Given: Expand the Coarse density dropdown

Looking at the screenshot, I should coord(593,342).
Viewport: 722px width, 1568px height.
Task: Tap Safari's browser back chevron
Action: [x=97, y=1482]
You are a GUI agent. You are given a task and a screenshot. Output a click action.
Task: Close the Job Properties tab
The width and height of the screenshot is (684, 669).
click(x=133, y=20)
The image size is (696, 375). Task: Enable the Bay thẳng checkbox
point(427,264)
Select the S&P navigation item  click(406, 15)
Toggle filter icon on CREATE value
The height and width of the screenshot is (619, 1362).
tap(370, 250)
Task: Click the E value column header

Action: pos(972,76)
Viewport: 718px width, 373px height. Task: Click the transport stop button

----------------

TASK DIRECTIONS:
Could the entries above be output once more, exactly as they are?

EXERCISE RESULT:
Given: Expand the Coarse density dropdown

Looking at the screenshot, I should coord(593,342).
Viewport: 722px width, 1568px height.
Task: Tap Safari's browser back chevron
Action: [x=97, y=1482]
You are a GUI agent. You are given a task and a screenshot. Output a click action.
Task: Close the Job Properties tab
The width and height of the screenshot is (684, 669).
click(x=133, y=20)
The image size is (696, 375). Task: Enable the Bay thẳng checkbox
point(427,264)
Select the S&P navigation item  click(406, 15)
Toggle filter icon on CREATE value
The height and width of the screenshot is (619, 1362).
tap(370, 250)
Task: Click the E value column header

Action: pos(972,76)
Viewport: 718px width, 373px height. Task: Click the transport stop button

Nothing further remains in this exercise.